=== Section Start ===

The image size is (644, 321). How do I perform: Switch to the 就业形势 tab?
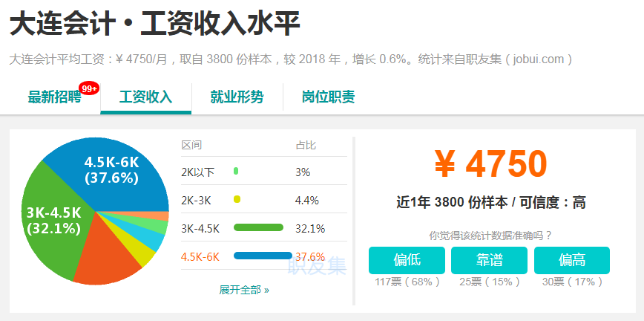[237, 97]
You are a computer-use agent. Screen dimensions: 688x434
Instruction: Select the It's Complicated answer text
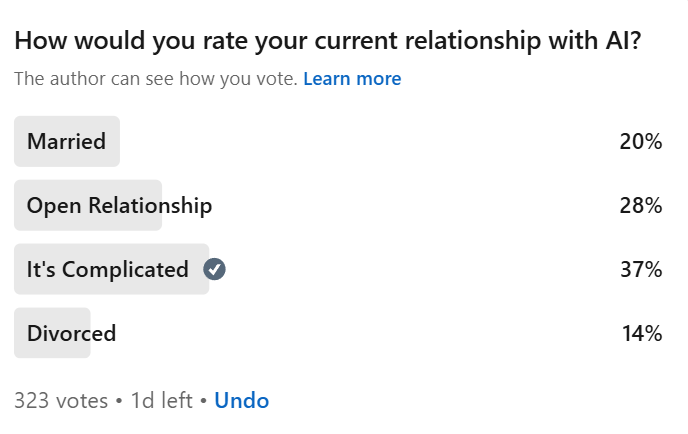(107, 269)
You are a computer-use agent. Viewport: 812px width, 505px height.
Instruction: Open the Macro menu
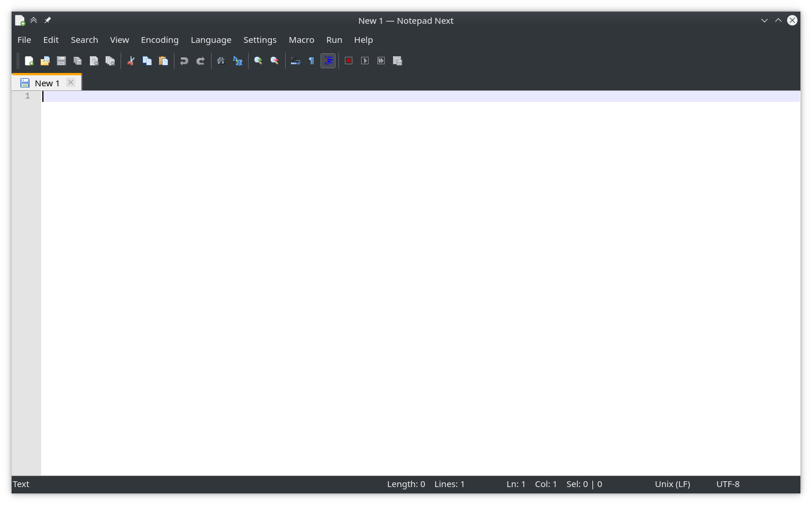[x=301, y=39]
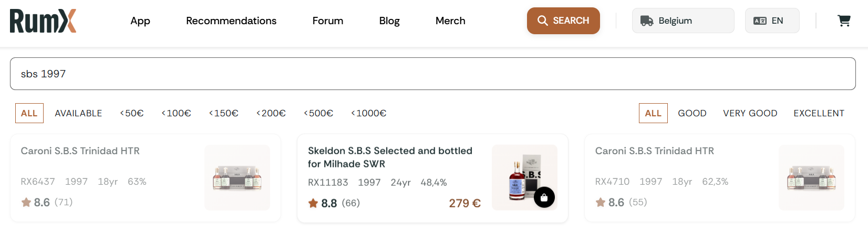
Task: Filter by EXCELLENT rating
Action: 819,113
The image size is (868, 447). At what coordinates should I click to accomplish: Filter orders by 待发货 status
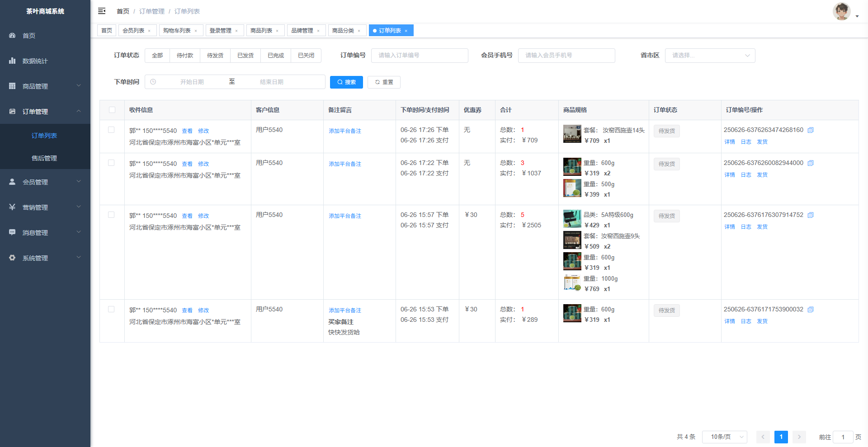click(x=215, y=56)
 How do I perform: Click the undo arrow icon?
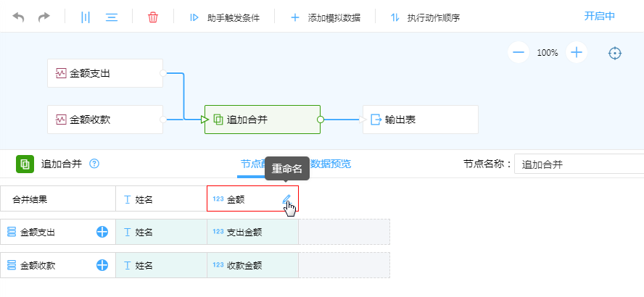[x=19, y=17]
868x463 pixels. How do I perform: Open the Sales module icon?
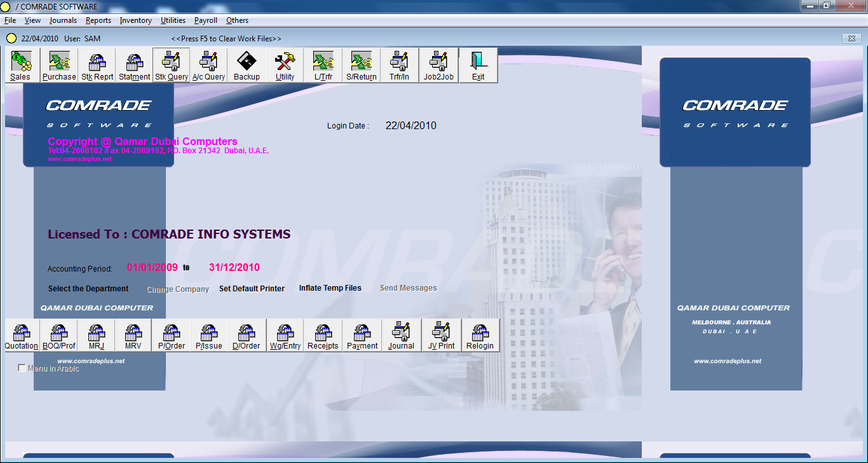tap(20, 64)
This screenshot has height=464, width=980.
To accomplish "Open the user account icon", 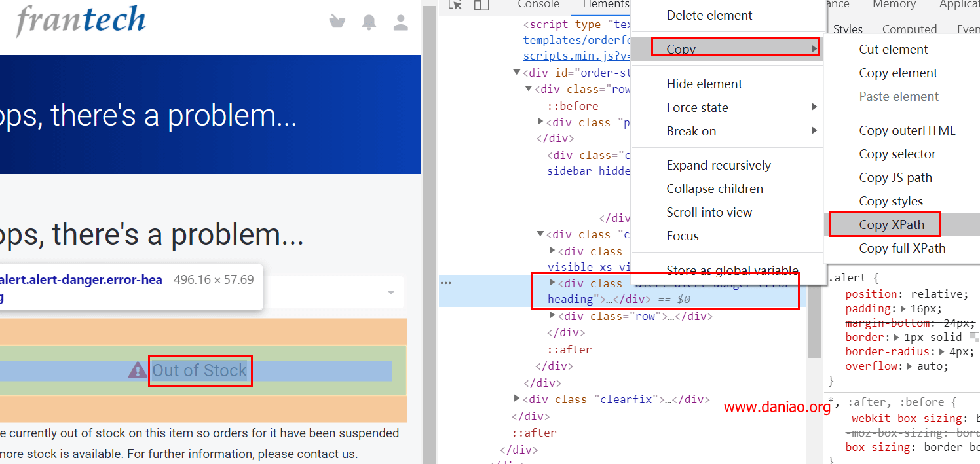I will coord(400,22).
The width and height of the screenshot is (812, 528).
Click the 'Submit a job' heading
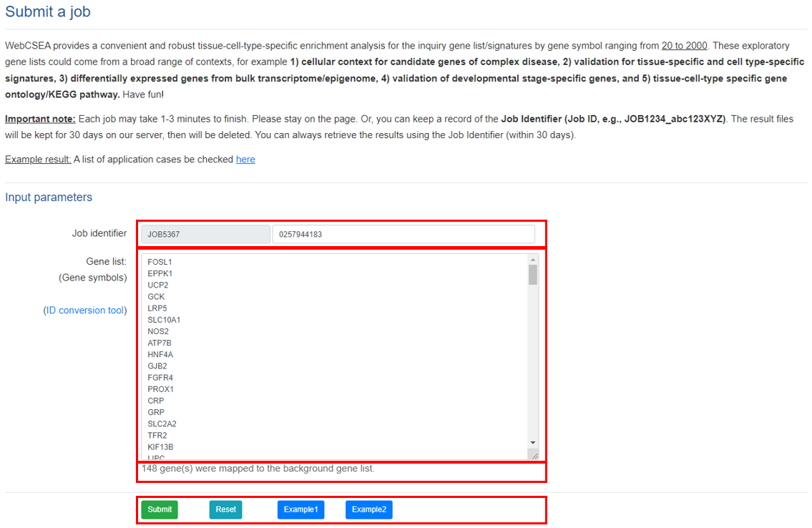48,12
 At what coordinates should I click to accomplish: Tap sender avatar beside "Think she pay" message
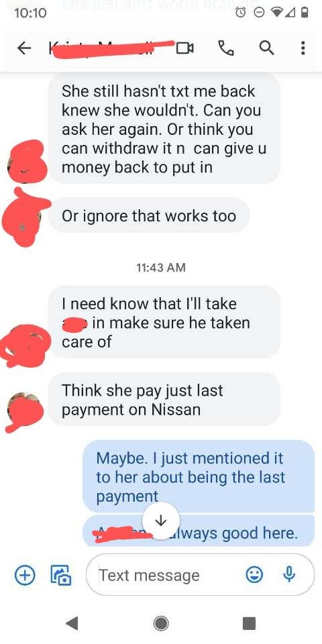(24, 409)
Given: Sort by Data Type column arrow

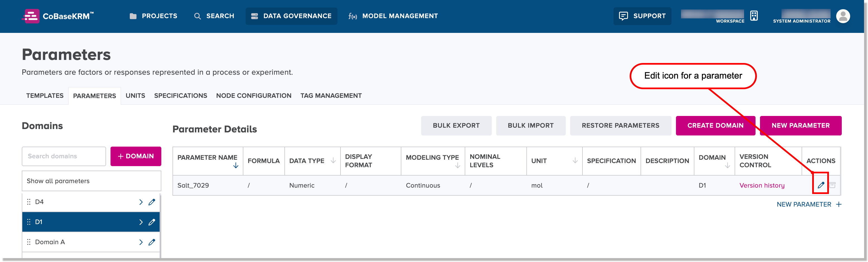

=== Section End ===

# DESCRIPTION OF THE TASK
Omit every picture, and please return the entries exactly from the first line through the line with "This screenshot has height=464, width=980.", both included.

# ANSWER BOX
The image size is (644, 321). How do I perform: Switch to the 就业形势 tab?
[237, 97]
You are a computer-use agent. Screen dimensions: 688x434
Instruction: Select the It's Complicated answer text
(107, 269)
You are a computer-use agent. Viewport: 812px width, 505px height.
Instruction: Open the Macro menu
[x=301, y=39]
Task: Filter by EXCELLENT rating
Action: 819,113
The image size is (868, 447). At what coordinates should I click to accomplish: Filter orders by 待发货 status
click(x=215, y=56)
 How do I perform: Click the undo arrow icon?
[x=19, y=17]
868x463 pixels. How do I perform: Open the Sales module icon?
tap(20, 64)
This screenshot has height=464, width=980.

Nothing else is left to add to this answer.